Lambda captures vs parameters - any performance difference?-CodePudding

auto lambdaFunction1 = [](someClass& obj, int x){/**/};
auto lambdaFunction2 = [&someClassObj, x](){/**/};

Will there be any performance difference for using lambda that captures variables or passing them as parameters? If I'm in position that I can use whatever, should I always prefer one of those options over other? Are there any rules about that? Or it's just a matter of which one likes?

PS: I'm aware that in same cases I will have don't have such choice, for example using stl algorithms, I'm asking about situation where I can use both

CodePudding user response：

A rough answer:

Are you converting the lambdas into objects (like std::function) at some point?

If not, and every lambda usage is through a template, most likely it is all inlined and it just doesn't matter. Most STL taking a lambda parameter work like that and it is very fast. In this case use whatever is easier to read and comprehend in the future.

If you do convert it into a function object, then using a regular function pointer instead of std::function is cheaper, because there are no dynamically-allocated capture objects hanging with the function itself.

A more accurate answer: benchmark it!

CodePudding user response：

Capture and parameters are simply different in nature and are optimized differently.

Let's look at your lambdas under the hood:

struct lambdaFunction1_type {
    auto operator()(someClass& obj, int x) const { /* ... */ }
} lambrdaFunction1{};

struct lambdaFunction2_type {
    someClass& obj;

    auto operator()(int x) const { /* ... */ }
} lambdaFunction2{someClassObj};

As you can see, capture acts like class data members, and parameter acts like... well, a parameter. Both serves different purposes.

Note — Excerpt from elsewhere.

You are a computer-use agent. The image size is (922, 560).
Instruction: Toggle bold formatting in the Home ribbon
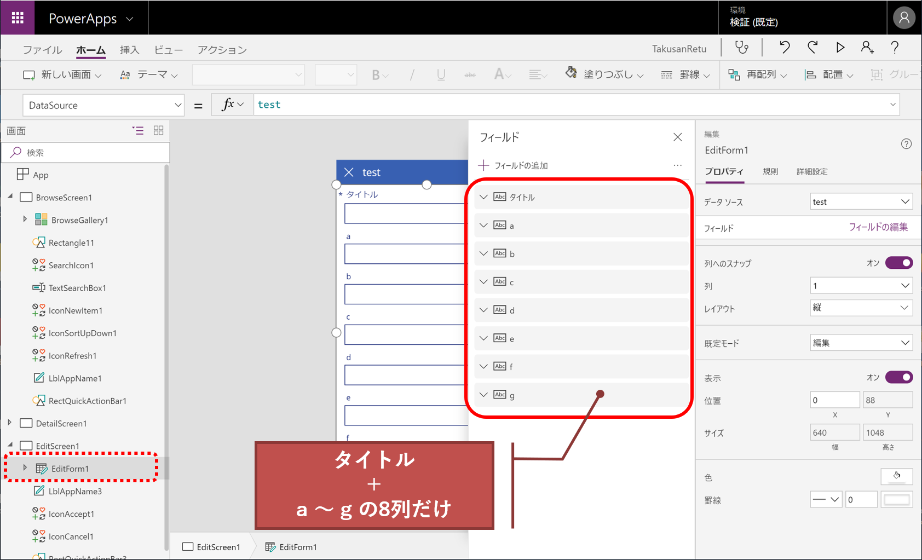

Both also use different inlining processes. As always, compiler optimizations are much less effective when using a polymorphic wrapper such as std::function. The compiler may not optimize away the size of a dynamic allocation without heap elision, so it might affect how much optimization is possible.

If I'm in position that I can use whatever, should I always prefer one of those options over other? Are there any rules about that?

I'd say always go with what's the clearest for you. If you have concerns over performance, measure, benchmark and profile.

You can also go check the assembly some code generates.